New Research Addresses Reward Modeling and Grading Challenges in LLM Fine-Tuning

Three recent papers on arXiv explore critical challenges in large language model (LLM) training and evaluation.

According to arXiv:2509.21500v3, “Chasing the Tail: Effective Rubric-based Reward Modeling for Large Language Model Post-Training,” reinforcement fine-tuning (RFT) frequently encounters reward over-optimization problems. The paper states that “a policy model hacks the reward signals to achieve high scores while producing low-quality outputs,” with theoretical analysis pointing to underlying issues in reward mechanisms.

Two companion papers address automated grading systems using LLMs. arXiv:2603.00451v1, “Confusion-Aware Rubric Optimization for LLM-based Automated Grading,” notes that “accurate and unambiguous guidelines are critical for large language model (LLM) based graders, yet manually crafting these prompts is often sub-optimal as LLMs can misinterpret expert guidelines or lack necessary domain specificity.”

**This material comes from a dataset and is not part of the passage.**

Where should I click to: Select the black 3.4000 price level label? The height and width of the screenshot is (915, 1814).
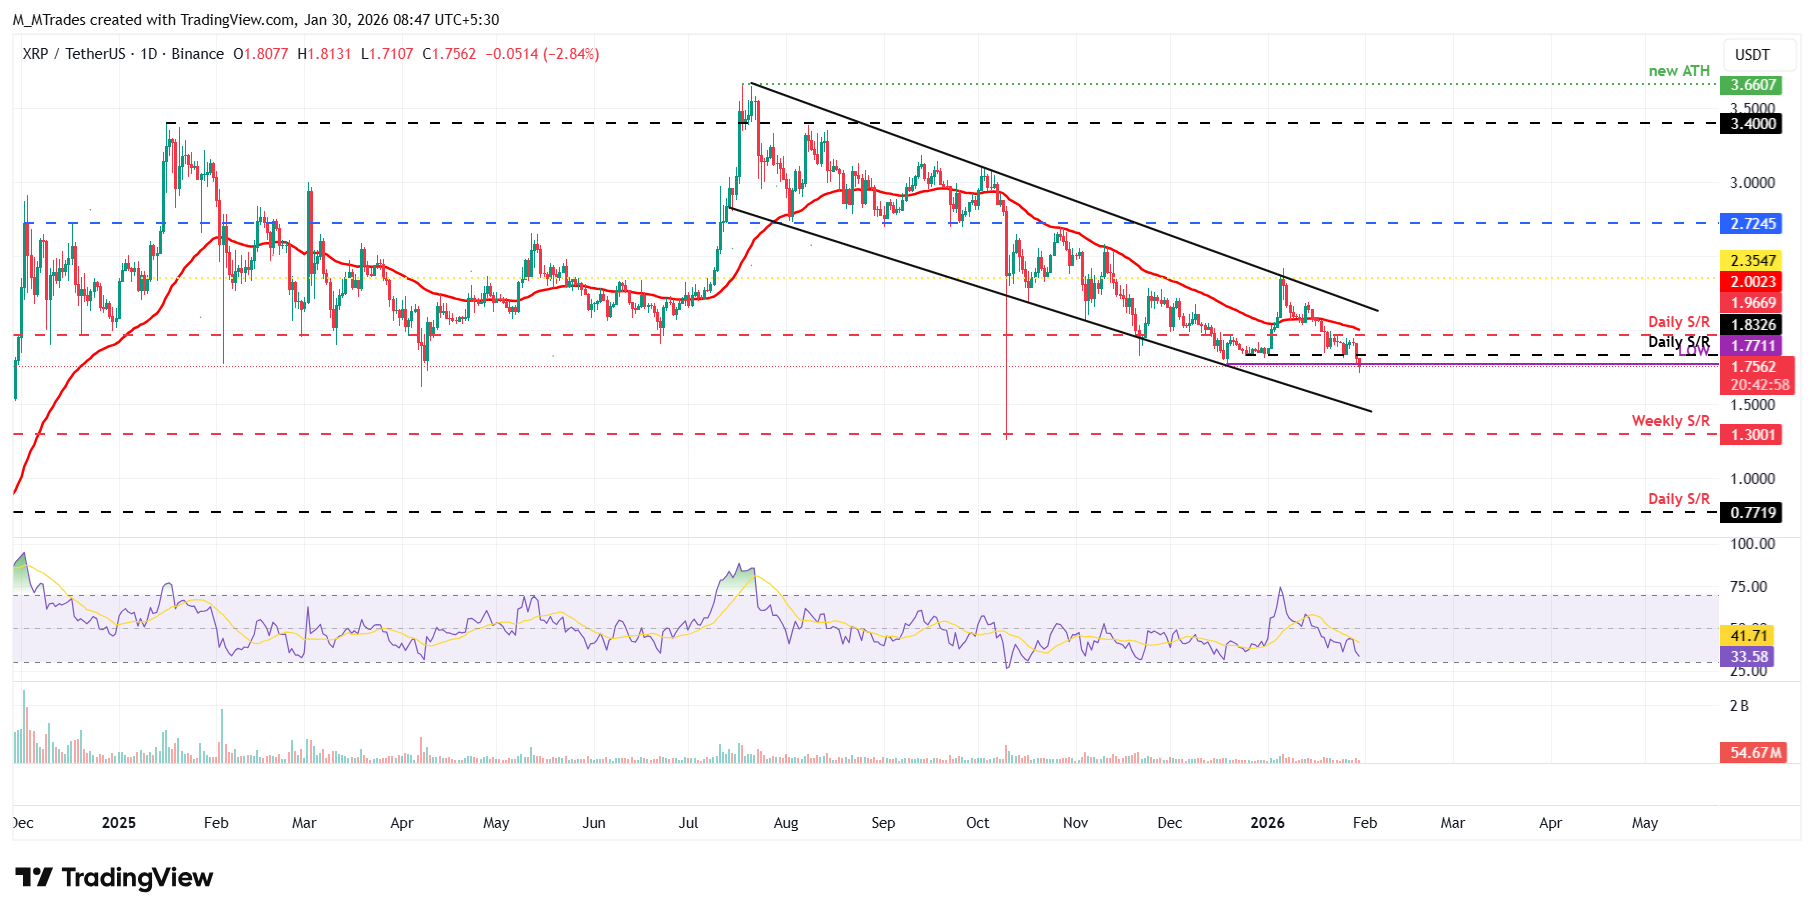1753,124
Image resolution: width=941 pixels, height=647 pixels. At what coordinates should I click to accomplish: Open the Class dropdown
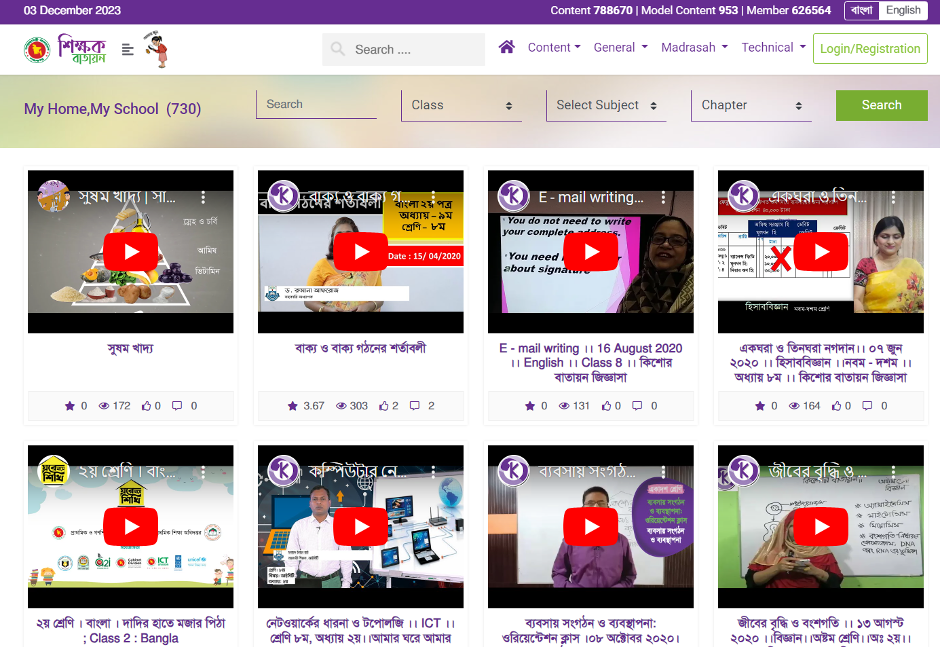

Meanwhile, arXiv:2603.00465v1, “Optimizing In-Context Demonstrations for LLM-based Automated Grading,” focuses on using in-context learning (ICL) for grading open-ended student responses. The paper highlights that “automated assessment of open-ended student responses is a critical capability for scaling personalized feedback in education,” though it notes reliability concerns with current LLM-based approaches.